La psychologie positive : naïve ou lucide ?
La psychologie positive est une psychologie des ressources : il s’agit de s’appuyer sur ce qui va bien, en nous et autour de nous, pour mieux affronter ce qui ne va pas bien. C’est une discipline plus complexe qu’il n’y paraît, et qui ne se résume pas à « positiver ». Pour autant, elle propose un entraînement à base d’exercices simples (en apparence), comme celui de la « réorientation positive » de notre regard sur le quotidien.
Cela se pratique hors de chez soi, dans un bus, un métro, un train ; ou dans la rue, installé(e) à une terrasse de café, pour prendre votre temps et joindre l’utile à l’agréable.
Il s’agit d’observer les passants ou l’environnement, et d’en extraire dix scénarios favorables (imaginés mais réalistes) :
1) Ce monsieur âgé qui passe en marchant doucement ? Je me raconte qu’il a eu une belle vie passionnante, et qu’il coule une retraite heureuse, malgré quelques soucis de santé ;
2) Ce couple de touristes ? Ils visitent Paris pour la première fois et sont ravis ;
3 Ce jeune livreur en vélo ? Il fait un boulot difficile mais qui lui permet de financer ses études, il sera diplômé dans quelques années ;
4) Il y a beaucoup de monde ? Mais pas de bousculade, les gens s’évitent poliment sur le trottoir ;
5) Cette jeune fille là-bas, qui marche vite, va retrouver son amoureux ;
6) Tous ces gens vivent en démocratie, dans un pays, le nôtre, où les droits civiques sont respectés ;
7) Aujourd’hui il fait beau, ça fait du bien après une période grise et pluvieuse ;
8) Une musique entraînante sort par la vitre baissée d’une voiture arrêtée au feu rouge ;
9) Sur le mur, une affiche annonce une exposition à venir dans un musée, ça va être magnifique ;
10) Une ambulance passe, les voitures s’écartent, voilà quelqu’un qui va bientôt arriver à l’hôpital et être soigné.
Vous trouvez que rien de tout cela n’est certain ? Bien sûr ; peut-être que la jeune fille qui marche vite cherche juste des toilettes ! On peut même faire l’exercice opposé : imaginer des scénarios sinistres pour chaque chose vue, et se dire que le monsieur âgé qui passe est veuf et malheureux.
Mais, positives ou négatives, ce ne sont que des hypothèses. Et le but de l’exercice c’est de nous entraîner à envisager des scénarios positifs au lieu de laisser glisser spontanément notre esprit vers le négatif, sous l’effet du stress, de la déprime ou de l’habitude.
Régulièrement répété, ce travail élargit peu à peu notre regard : nous ne devenons pas aveugles à ce qui ne va pas (aucun risque, l’adversité se rappelle toujours à nous) mais nos yeux s’ouvrent de plus en plus sur ce qui va bien. Et c’est ça qui va nous donner la force de voir et d’affronter ce qui va mal.
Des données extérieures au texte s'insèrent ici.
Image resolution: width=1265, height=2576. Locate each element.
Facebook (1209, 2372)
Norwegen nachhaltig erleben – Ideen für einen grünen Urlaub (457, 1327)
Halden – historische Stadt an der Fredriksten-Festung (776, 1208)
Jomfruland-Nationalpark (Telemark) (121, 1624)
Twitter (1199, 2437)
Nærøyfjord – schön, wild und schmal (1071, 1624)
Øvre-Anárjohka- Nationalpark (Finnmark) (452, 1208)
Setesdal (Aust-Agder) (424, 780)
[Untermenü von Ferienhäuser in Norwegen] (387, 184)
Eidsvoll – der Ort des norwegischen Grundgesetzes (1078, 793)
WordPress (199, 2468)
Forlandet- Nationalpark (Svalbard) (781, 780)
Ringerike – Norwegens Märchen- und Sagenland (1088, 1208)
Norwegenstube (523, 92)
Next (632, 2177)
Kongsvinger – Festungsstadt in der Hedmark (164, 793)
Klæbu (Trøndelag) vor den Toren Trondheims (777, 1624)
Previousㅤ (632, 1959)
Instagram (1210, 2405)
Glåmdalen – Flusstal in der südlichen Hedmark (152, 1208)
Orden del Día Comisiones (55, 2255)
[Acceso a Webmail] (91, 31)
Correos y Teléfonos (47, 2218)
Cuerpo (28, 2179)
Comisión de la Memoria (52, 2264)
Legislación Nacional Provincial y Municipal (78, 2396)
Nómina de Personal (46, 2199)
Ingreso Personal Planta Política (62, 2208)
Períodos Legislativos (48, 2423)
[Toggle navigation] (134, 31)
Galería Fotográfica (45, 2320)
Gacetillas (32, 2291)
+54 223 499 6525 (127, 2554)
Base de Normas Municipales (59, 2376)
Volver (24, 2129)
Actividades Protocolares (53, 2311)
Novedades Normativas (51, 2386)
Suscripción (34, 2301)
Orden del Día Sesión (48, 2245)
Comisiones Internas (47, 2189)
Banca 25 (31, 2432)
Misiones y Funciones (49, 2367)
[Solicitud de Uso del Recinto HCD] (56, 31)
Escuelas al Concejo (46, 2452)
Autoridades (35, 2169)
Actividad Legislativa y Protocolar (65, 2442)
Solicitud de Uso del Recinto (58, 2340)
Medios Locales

Sans l’énergie du positif, nous sommes moins forts face au négatif !
Allez, on commence aujourd’hui : on lève la tête, on regarde le monde avec un œil neuf, et on imagine dix belles histoires. Ce serait bien le diable qu’il n’y en ait pas trois ou quatre qui tombent juste !
Illustration : un appareil pour voir les choses de la vie de manière plus positive (Expérience de Lavoisier réalisée dans les années 1770, illustration extraite de l’ouvrage Œuvres de Lavoisier. Publiées par les soins de son Excellence le Ministre de l’Instruction Publique et des Cultes, 1862). Sinon, vous pouvez aussi vous entraîner à l’exercice décrit dans ce billet…
PS : cette chronique a été publiée à l’origine dans Psychologies Magazine en avril 2023.
PPS : Merci à Gilles pour l’inspiration.